Ainda assim,destaca a solidez das empresas francesas e o facto de apenas 19% do índice bolsista CAC 40 depender da economia francesa. Contudo,avisa,"os investidores devem esperar um prémio de risco mais elevado e volatilidade do mercado".
Para os analistas da gestora de ativos Schroders,os investidores receiam que um Governo "anticapitalista de esquerda crie entraves às grandes empresas francesas" e consideram que um cenário menos preocupante seria o de uma coligação com forças mais de centro.

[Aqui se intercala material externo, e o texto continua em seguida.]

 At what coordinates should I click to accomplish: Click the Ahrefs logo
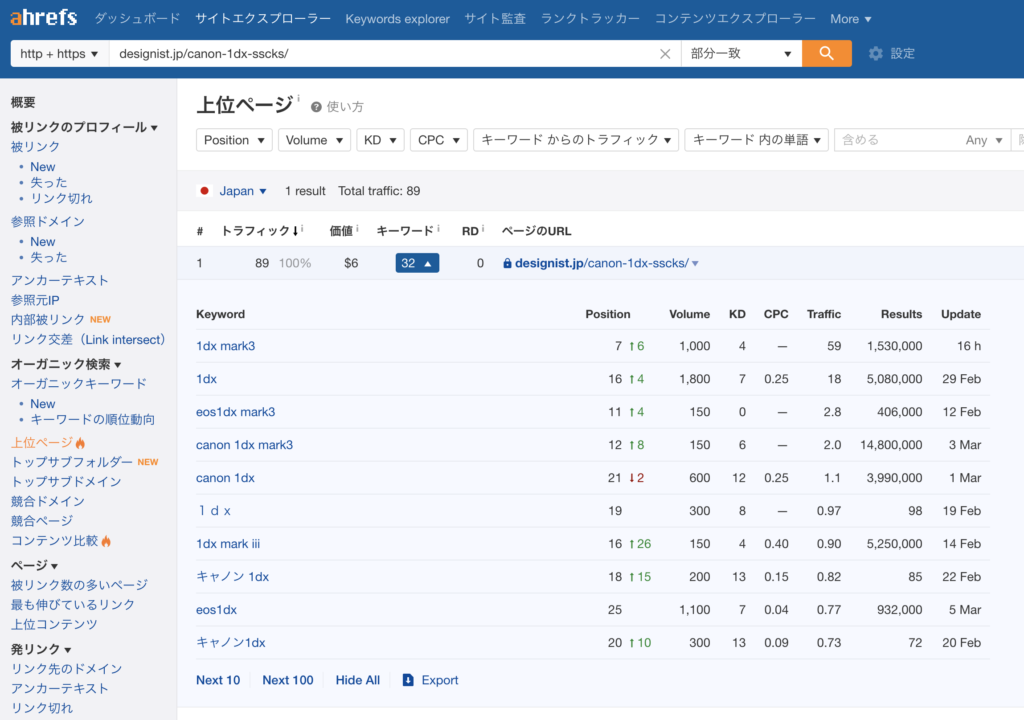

Sobre a volatilidade dos mercados,os analistas da Schroders consideram que nas obrigações de França o mercado já tinha antecipado grande parte da incerteza. As ações francesas também já tinham tido em junho um desempenho inferior devido à incerteza política (sobretudo empresas mais dependentes do mercado doméstico),mas admitem que alguma volatilidade pode criar oportunidades em títulos subvalorizadao.
Tanto as análises de Allianz como de Schoroders referem mesmo que,no curto prazo,um parlamento paralisado até pode ser positivo para os mercados pois não há risco de aprovar "políticas extremas".
O 'trader' do Banco Big Gonçalo Quaresma considera que o mercado está atualmente a "descontar alguma possível estabilidade governativa" que possa ser trazida por uma aliança entre partidos da Frente Popular e de centro-direita (desde logo o do Presidente de França,Emmanuel Macron).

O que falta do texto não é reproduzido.